0
votes

I'm really hoping someone can explain why admin consent is required in our situation and, if possible, how we can avoid it. The following is a simplified version of our normal application in which I was able to reproduce the issue.

I control two tenants: T1, used for development and where all app registrations/resources live. And tenant T2, where I have control over all user settings and which we use for testing multi-tenancy.

In T1 I've registered two app registration named 'app-frontend' and 'app-api'. Both have a required permission on User.Read on Graph. In addition app-api exposes an (admin and users) scope that is set as a required permission for app-frontend. App-frontend is also registered as known client application on app-api.

Now the behavior we would expect is that when a first time user requests a token for app-frontend, they are requested for consent and given a token after accepting. For any non-admin account this results in a 'Need admin approval' error though when testing with users from T2. When the required permission from app-frontend to app-api is removed, consent works fine for non-admin users.

I've gone through a number of answers on here to try and figure out why admin consent seems to be required here, but none of the suggested answers/reasons seem to apply in our case. To summarize:

  • The setting 'Users can register applications' is on in T2.
  • The setting 'Users can consent to apps accessing company data on their behalf' is on in T2.
  • User assignment is not required (for either app registration).
  • No other permissions are required by either app registration (so no application permissions are involved).
  • The problem appears for requests to both the v1 and v2 endpoints.

Most of these I would expect to also cause admin consent to be required when the only permission on app-frontend is User.Read, but the problem only appears when the required permission to the scope from app-api is present.

If any other info is required I would be happy to provide it, I've been stuck on figuring this out for quite a bit now.

Update: Screenshots of the app permissions set on both registrations.

Front end app registration: Front end app registration

Api app registration: Api app registration

3
Both 'app-frontend' and 'app-api' are multi-tenant apps in A tenant, 'app-frontend' app has permission to access app-api and this permission doesn't need admin consent, now you use a user from B tenant to access front end app and request permission to access app-api permission, am I right?Tony Ju
Yes, that's seems like a good summary.
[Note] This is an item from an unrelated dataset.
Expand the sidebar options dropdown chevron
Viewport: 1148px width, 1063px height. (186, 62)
As part of the flow our app signs the user in by requesting an id_token for 'app-frontend' (normally through 'react-adal' package, but the same issue exists with manual calls to v1/v2 endpoints), and at that point admin consent is, unexpectedly, required.Tekking

3 Answers

0
votes

this is delegated consent, not admin consent. Please understand the various types of permissions at Delegated permissions, Application permissions, and effective permissions

0
votes

I didn't reproduce your issue on my side, see my steps as below.

1.create tonyFronEnd application and tonyBackend application in tenant A, both of them are multi-tenant application. Also, tonyFronEnd application has access to tonyBackend application. And File.Read doesn't need admin consent.
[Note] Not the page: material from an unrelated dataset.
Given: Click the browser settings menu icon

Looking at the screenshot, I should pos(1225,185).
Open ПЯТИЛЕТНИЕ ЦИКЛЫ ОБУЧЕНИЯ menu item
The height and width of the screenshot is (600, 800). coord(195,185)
enter image description here

enter image description here

2.use user from tennatB to login in tonyFronEnd application

 https://login.microsoftonline.com/common/oauth2/v2.0/authorize?
client_id=90ffbdb4-5b89-4bbc-9f90-d42b2419294c
&response_type=code
&redirect_uri=https://localhost:8080
&response_mode=query
&scope=openid api://08b3e812-2141-47af-a00a-75de13d3916d/Files.Read
&state=12345

Admin consent is not required.

enter image description here

update:(user consenet)

enter image description here

0
votes

I've found a solution for the problem in our case:

The cause of the admin consent in our situation turned out to be the fact that the publisher of the app registration was showing as unverified. It was linked to the domain of our Azure tenant (*.onmicrosoft.com), which is not valid as publisher domain.

Surprisingly this appears to have influenced whether admin consent is required or not in scenario. After changing and validating the app registration to another domain, the requirement for admin consent instantly disappeared.

Also of note: This does not seem to apply to older app registrations. We have several app registrations from the end of 2018, which used the same domain (*.onmicrosoft.com). These app registrations do not appear as unverified in the consent screen however and also do not require admin consent. I suspect app registrations from before a certain change have been grandfathered in to not require consent.